EQT (NYSE:EQT) will acquire Equitrans (NYSE:ETRN) in an all-stock transaction, with each share of Equitrans common stock exchanged for 0.3504 shares of EQT common stock.

That values Equitrans Midstream stock at $12.50 per share, or a 12% premium from its Friday closing price. It gives Equitrans a market capitalization of approximately $5.5 billion, while EQT stands at a market cap of about $15 billion. 

The post-merger $35-billion-plus valuation comes from the combined company’s anticipated enterprise value, which takes into account factors other than market capitalization.

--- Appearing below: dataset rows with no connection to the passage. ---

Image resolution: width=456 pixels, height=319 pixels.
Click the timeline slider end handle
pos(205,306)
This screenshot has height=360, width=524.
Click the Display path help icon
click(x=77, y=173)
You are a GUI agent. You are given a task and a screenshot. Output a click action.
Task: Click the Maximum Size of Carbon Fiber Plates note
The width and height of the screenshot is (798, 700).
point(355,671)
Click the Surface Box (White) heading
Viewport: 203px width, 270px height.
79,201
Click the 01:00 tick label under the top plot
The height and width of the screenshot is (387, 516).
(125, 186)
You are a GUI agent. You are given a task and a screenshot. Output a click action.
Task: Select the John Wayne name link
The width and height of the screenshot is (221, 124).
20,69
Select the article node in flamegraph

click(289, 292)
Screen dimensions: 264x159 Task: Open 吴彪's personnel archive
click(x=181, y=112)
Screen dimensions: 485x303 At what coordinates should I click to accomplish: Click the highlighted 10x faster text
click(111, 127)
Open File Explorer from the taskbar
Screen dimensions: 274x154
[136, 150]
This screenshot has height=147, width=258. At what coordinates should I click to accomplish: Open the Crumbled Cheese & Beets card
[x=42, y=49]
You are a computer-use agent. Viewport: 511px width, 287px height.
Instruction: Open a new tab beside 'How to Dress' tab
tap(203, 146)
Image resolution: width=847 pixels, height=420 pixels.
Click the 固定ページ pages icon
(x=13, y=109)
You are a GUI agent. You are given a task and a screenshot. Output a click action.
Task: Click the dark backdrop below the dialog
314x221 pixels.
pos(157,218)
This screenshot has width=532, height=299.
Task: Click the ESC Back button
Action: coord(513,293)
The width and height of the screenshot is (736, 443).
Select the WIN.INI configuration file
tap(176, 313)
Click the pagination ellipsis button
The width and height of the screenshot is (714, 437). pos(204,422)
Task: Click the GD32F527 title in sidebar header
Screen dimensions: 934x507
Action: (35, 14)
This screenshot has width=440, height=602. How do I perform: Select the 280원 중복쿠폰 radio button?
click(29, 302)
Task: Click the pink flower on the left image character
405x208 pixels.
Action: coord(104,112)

The deal is contingent upon, among other things, the Federal Energy Regulatory Commission authorizing the Mountain Valley Pipeline to begin operating once construction is complete.

Equitrans Midstream is the largest stakeholder among five partners in the Mountain Valley Pipeline joint venture, owning approximately 49% of the project. 

The 42-inch-diameter Mountain Valley Pipeline is set to transport up to 2 billion cubic feet of natural gas daily from West Virginia through six Virginia counties, ending at a Transco compressor station in Pittsylvania County.

A $370 million extension, MVP Southgate, is planned to run 31 miles from Pittsylvania County to Rockingham County, North Carolina, and to transport 550 million cubic feet of gas per day after its projected June 2028 completion.

Supporters say the Mountain Valley Pipeline will help move natural gas from Marcellus and Utica shale deposits to mid- and south Atlantic U.S. markets, meeting a demand for energy. Opponents say the project is unnecessary, dangerous and harmful to the environment.